Enfin, on met à jour les tests et on réitère le cycle de tests.

Plongeons nous dans QC :
Gestion des exigences ou requirements :
Il s‘agit d’identifier les exigences de test (à partir des exigences métier et autres spécifications), de structurer le plan de test et spécifier les futures fiches de test.
Petit rappel : les exigences peuvent être l’expression des besoins ou la liste des fonctionnalités à tester. Ainsi, l’ensemble des exigences de test définissent le périmètre à couvrir. Ces exigences sont aussi le point commun entre les dossiers de spécification et les tests à exécuter.
Les prendre en compte permet d’assurer la traçabilité entre la phase de conception et celle d’exécution. Enfin, les exigences sont le support aux études d’impact des évolutions des spécifications sur les plans et fiches de test.
Cet onglet permet également de voir tout les détails des exigences et de voir le statut des résultats des fiches de test couvrant une ou ses exigences propres.
Enfin, on peut soit entré manuellement les exigences soit utiliser une macro d’import à utiliser sur des documents aux formats Word ou Excel. Soit sous forme d’addin ou de développement interne au client ou la société de service.

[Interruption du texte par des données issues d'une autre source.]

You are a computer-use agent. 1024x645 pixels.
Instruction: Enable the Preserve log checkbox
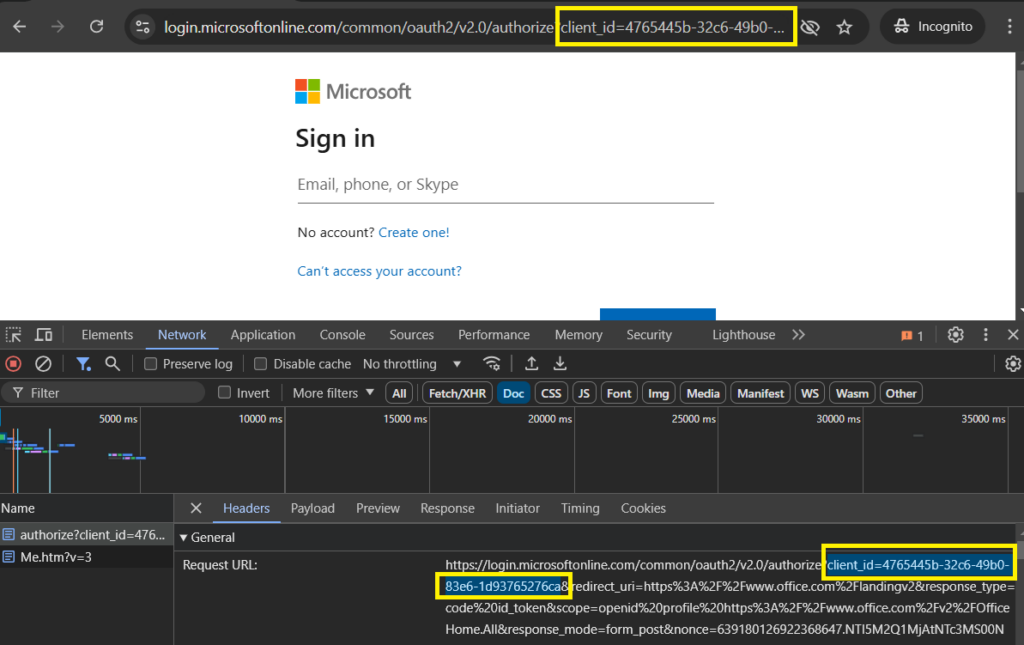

Gestion du catalogue des fiches de test ou Test Plan :
Il s’agit de concevoir les fiches de test, définir les scénarios et préparer le reporting (en collaboration avec le Test Lab). Il s’agit aussi de créer l’arborescence des fiches de test ainsi que les fiches et créer les liaisons entre les exigences et fiches de test.
Le Test Plan correspond à l’ensemble des fiches de test, en cours de constitution ou opérationnelles.

Conception et exécutions des campagnes de test ou Test Lab :
Il s’agit de la création et de la planification des campagnes de test. L’exécution a lieu dans cet onglet, qu’elles soient automatisés ou manuel.

Rappelons que :
– une campagne de test est une combinaison de scénarios (composés de fiches de test)
– une fiche de test peut faire partie de plusieurs campagnes
– a l’issue de l’exécution des différentes épates, une fiche de test est considérée en statut PASSED, si et seulement si TOUTES les étapes la composant on ce même statut
– si au minimum une de ces étapes est en statut FAILED ou NOT COMPLETED la fiche de test aura ce même statut

Gestion des anomalies ou Defects :
Après exécution des scénarios / fiches de test il s’agit de décrire les anomalies et renseigner le reporting de campagne.